This creamy chicken tikka masala is a meal prep win you can rely on time after time.
Made in just half an hour, this curry recipe from Niall Kirkland uses fresh ingredients to make a deliciously rich sauce that’s packed with flavour and as much heat as you can handle — just adjust the amount of chilli powder to your taste.
It’s a simple win to sort your lunches for the week in no time at all, with good food that you know will nourish your body and keep you satisfied until the evening.
- 1 tbsp. 100% Coconut Oil
- 500g chicken breast (diced)
- 1 white onion (finely chopped)
- 4 garlic cloves (grated or crushed)
- 1 tbsp. ginger (grated)
- 2 tbsp. tomato puree
- 1 tsp. turmeric
- 1 tsp. garam masala
- ½ tsp. chilli powder
- 1 tin chopped tomatoes (blended)
- 1 mug of boiling chicken stock
- 3 large tbsp. full-fat Greek yoghurt
- 50g basmati rice per serving (dry weight)
- 2 flatbreads (cut into strips)
- 20g chopped cashews
- First, heat the coconut oil in a pan over a medium heat and add the chicken breast and onion. Season with salt and pepper, then fry until chicken is no longer pink on the outside.

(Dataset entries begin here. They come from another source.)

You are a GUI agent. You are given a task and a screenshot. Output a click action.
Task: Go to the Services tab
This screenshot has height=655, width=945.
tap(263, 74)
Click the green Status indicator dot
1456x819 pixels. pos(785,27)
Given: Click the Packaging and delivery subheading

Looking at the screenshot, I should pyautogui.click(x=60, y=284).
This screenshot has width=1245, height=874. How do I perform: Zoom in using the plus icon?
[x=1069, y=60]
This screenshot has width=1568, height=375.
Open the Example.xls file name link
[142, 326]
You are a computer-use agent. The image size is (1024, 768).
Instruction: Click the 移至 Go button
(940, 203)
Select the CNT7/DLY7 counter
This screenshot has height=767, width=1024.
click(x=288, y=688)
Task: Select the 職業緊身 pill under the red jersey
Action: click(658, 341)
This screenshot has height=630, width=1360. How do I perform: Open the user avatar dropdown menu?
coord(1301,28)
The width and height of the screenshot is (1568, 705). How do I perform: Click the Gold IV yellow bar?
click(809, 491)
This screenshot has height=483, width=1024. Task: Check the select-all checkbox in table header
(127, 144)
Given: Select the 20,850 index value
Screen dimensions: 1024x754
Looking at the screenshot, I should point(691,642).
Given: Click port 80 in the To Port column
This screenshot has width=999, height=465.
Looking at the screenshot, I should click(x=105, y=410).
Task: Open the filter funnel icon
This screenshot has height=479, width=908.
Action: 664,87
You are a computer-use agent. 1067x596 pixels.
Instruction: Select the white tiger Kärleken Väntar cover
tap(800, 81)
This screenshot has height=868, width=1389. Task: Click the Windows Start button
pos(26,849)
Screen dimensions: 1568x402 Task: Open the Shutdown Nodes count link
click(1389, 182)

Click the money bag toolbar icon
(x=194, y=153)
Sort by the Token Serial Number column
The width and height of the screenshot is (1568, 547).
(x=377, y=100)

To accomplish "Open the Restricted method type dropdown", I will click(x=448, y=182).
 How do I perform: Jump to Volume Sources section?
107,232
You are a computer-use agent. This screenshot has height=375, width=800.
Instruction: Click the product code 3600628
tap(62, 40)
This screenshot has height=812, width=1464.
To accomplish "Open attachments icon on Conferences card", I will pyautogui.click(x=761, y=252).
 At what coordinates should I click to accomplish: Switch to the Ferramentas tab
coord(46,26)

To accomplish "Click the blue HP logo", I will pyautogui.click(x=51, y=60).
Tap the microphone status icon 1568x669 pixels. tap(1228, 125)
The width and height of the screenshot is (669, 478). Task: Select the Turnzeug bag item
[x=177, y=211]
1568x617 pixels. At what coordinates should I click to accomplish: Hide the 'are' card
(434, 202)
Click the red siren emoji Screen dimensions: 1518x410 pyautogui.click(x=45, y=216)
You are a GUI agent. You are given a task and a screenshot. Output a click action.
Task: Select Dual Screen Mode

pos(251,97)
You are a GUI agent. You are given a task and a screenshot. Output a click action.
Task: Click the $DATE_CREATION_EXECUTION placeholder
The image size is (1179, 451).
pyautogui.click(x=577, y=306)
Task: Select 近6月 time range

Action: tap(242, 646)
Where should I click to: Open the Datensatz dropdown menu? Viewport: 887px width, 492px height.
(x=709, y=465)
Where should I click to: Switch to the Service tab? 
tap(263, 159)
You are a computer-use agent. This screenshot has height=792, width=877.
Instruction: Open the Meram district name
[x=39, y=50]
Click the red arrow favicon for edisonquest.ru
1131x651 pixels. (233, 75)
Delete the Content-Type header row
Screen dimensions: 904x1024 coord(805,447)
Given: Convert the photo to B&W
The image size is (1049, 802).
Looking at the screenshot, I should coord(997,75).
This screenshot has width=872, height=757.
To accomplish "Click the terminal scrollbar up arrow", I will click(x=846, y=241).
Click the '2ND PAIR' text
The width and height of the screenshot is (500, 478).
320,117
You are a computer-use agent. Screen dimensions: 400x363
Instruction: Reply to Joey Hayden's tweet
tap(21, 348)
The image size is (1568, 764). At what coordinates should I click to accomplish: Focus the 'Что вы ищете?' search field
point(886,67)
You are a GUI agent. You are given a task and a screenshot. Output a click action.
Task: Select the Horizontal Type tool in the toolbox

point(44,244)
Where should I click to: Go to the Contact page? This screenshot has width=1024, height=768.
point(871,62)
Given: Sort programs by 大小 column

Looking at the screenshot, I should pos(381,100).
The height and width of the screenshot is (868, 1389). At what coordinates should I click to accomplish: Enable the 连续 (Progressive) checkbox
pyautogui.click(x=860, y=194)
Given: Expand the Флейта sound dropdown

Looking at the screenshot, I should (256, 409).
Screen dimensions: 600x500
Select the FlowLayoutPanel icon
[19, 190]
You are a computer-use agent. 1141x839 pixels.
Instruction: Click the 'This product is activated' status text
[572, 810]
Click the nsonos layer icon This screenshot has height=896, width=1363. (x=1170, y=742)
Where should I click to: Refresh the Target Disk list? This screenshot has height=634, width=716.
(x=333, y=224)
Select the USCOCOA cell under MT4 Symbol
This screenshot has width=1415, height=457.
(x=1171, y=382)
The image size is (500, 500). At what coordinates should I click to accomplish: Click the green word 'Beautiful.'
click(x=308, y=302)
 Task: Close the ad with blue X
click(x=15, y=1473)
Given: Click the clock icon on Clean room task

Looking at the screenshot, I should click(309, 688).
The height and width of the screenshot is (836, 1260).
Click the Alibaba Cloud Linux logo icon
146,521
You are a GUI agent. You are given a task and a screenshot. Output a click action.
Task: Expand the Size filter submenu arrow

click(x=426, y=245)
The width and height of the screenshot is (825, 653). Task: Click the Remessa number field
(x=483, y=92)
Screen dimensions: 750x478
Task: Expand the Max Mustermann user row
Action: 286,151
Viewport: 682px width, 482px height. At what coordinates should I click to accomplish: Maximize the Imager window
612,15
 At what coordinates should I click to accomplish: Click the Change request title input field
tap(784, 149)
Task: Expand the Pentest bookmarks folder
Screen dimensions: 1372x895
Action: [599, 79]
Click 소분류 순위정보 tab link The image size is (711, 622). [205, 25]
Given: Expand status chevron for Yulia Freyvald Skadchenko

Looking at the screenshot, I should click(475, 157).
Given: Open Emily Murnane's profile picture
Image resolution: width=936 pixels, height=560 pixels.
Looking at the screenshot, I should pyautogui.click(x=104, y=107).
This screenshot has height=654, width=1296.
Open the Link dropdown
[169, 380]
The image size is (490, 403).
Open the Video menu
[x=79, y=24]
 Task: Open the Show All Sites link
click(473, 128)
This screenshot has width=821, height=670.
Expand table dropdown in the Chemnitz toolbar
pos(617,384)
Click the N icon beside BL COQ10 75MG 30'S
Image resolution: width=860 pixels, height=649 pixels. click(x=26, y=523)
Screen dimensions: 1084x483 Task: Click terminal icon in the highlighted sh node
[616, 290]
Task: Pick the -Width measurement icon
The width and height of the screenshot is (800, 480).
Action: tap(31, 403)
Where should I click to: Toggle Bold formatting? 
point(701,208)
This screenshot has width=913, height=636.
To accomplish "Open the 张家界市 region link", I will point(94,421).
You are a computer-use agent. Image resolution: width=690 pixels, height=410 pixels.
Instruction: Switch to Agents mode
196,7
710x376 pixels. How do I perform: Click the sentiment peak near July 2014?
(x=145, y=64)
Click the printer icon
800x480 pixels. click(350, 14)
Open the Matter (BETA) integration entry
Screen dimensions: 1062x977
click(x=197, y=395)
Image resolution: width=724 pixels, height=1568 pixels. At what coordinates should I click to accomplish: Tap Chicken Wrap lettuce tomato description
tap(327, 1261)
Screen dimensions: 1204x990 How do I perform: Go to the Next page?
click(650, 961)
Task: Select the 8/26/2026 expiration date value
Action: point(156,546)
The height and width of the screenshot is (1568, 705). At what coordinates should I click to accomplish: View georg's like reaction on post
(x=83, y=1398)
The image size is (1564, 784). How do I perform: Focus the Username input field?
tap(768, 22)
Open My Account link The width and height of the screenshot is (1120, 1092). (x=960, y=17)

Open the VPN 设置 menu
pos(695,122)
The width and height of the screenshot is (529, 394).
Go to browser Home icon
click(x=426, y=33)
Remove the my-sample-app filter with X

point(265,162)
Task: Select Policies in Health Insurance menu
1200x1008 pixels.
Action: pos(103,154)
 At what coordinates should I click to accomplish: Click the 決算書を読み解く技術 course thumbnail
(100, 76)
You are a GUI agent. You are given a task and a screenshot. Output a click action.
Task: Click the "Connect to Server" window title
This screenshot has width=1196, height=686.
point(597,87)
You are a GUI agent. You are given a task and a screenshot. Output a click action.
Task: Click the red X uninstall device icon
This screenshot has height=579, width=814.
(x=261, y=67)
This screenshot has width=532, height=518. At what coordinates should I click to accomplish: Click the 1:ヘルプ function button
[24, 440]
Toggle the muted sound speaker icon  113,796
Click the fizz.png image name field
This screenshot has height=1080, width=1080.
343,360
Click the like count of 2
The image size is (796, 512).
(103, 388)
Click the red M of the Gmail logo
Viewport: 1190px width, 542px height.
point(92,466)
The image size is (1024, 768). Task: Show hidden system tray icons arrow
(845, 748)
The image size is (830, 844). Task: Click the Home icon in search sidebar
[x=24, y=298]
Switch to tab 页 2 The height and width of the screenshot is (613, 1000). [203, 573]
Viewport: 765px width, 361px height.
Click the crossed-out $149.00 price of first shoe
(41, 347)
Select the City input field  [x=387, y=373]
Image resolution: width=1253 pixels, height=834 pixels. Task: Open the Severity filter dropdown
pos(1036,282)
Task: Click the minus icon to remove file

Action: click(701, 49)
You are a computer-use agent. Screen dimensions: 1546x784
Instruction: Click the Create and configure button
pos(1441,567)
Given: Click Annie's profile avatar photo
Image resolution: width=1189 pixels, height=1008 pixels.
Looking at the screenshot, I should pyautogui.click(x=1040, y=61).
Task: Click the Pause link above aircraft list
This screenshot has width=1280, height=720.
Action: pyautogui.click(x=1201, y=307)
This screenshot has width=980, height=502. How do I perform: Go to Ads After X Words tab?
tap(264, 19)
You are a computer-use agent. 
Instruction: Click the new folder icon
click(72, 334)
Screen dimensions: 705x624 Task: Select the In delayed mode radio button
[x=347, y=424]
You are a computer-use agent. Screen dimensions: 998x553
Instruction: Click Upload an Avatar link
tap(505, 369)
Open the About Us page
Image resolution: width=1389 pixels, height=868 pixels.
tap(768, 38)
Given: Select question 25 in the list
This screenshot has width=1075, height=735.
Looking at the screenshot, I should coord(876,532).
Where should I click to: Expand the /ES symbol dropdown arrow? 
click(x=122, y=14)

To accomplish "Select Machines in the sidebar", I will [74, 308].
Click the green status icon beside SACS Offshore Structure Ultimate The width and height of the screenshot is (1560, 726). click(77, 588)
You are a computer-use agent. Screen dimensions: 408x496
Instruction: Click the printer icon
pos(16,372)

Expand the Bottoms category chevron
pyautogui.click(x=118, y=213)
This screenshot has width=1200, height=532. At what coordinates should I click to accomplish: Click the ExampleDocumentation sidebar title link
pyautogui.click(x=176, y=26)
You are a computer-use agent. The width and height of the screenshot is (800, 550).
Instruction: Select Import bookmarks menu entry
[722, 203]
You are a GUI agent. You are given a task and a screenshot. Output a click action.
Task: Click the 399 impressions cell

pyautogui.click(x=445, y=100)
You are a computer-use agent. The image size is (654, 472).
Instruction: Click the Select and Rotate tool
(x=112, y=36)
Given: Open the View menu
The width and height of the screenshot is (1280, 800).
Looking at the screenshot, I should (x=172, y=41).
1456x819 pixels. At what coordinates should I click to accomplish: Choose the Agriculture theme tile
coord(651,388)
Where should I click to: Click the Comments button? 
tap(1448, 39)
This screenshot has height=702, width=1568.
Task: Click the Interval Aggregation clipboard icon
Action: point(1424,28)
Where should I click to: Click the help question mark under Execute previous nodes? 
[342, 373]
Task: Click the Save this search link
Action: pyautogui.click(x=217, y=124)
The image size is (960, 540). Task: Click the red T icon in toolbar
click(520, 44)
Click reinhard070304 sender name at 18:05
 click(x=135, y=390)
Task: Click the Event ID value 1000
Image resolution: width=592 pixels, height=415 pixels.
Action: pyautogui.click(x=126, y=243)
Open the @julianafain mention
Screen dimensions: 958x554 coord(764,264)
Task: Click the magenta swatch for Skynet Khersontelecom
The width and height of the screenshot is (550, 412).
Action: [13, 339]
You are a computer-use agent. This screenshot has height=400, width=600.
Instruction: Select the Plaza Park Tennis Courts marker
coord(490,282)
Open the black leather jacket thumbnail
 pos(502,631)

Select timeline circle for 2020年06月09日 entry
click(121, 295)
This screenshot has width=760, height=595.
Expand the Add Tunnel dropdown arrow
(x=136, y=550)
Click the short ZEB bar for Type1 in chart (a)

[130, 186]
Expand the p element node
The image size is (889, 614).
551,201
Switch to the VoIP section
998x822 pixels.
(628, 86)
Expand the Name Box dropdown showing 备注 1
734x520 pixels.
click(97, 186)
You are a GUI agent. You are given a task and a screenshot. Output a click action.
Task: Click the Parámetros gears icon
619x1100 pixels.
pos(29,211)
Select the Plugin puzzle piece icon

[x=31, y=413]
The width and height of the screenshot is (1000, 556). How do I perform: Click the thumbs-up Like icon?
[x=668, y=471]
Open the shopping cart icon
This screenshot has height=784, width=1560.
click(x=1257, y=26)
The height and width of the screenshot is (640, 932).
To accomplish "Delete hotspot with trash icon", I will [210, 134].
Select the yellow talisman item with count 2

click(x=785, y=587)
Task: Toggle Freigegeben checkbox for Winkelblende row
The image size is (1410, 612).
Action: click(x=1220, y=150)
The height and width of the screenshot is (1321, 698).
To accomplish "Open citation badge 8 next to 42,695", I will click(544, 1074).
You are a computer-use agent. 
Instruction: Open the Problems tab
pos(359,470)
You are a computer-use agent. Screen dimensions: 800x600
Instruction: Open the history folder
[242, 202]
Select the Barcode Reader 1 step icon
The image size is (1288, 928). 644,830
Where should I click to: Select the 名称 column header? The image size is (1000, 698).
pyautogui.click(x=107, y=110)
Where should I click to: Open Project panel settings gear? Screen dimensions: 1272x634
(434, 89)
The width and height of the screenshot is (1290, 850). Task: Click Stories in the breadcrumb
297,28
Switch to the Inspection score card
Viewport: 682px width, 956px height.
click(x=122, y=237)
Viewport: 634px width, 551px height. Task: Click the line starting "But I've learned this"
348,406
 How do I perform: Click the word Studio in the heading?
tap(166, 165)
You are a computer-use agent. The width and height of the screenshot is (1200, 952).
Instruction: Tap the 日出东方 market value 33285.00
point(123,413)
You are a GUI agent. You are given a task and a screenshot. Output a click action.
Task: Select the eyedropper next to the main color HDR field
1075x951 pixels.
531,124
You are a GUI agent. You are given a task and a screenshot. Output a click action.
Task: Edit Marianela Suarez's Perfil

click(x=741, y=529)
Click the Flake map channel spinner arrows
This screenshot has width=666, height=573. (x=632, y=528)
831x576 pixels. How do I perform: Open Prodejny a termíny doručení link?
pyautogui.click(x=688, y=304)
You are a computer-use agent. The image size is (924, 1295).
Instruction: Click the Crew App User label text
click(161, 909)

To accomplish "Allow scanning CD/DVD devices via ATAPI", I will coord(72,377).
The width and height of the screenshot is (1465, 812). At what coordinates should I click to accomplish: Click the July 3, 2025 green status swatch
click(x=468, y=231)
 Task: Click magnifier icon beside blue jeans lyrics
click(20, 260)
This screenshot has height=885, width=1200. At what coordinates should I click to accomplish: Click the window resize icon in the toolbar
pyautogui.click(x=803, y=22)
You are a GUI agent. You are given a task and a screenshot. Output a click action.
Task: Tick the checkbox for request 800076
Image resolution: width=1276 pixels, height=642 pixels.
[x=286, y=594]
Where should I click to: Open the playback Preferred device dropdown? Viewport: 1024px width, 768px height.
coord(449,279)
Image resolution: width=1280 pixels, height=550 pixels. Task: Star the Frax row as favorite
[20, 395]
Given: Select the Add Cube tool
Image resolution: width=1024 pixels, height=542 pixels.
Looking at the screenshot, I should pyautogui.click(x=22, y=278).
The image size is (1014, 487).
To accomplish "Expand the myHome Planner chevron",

- Reduce your heat and add the garlic, ginger, tomato paste, turmeric, garam masala, and chilli powder, along with a splash of water and stir well for 1-2 minutes to allow the fragrances from the spices to release.
- Then, add the blended tomatoes and chicken stock, bring your pan to simmer and leave to simmer for 10 minutes, stirring occasionally.
- Once your sauce has reduced by roughly half, take off the heat and stir through the Greek yoghurt. If you want it super-creamy, feel free to add more Greek yoghurt or vice versa.
- Serve with basmati rice, flatbread strips, and chopped cashews.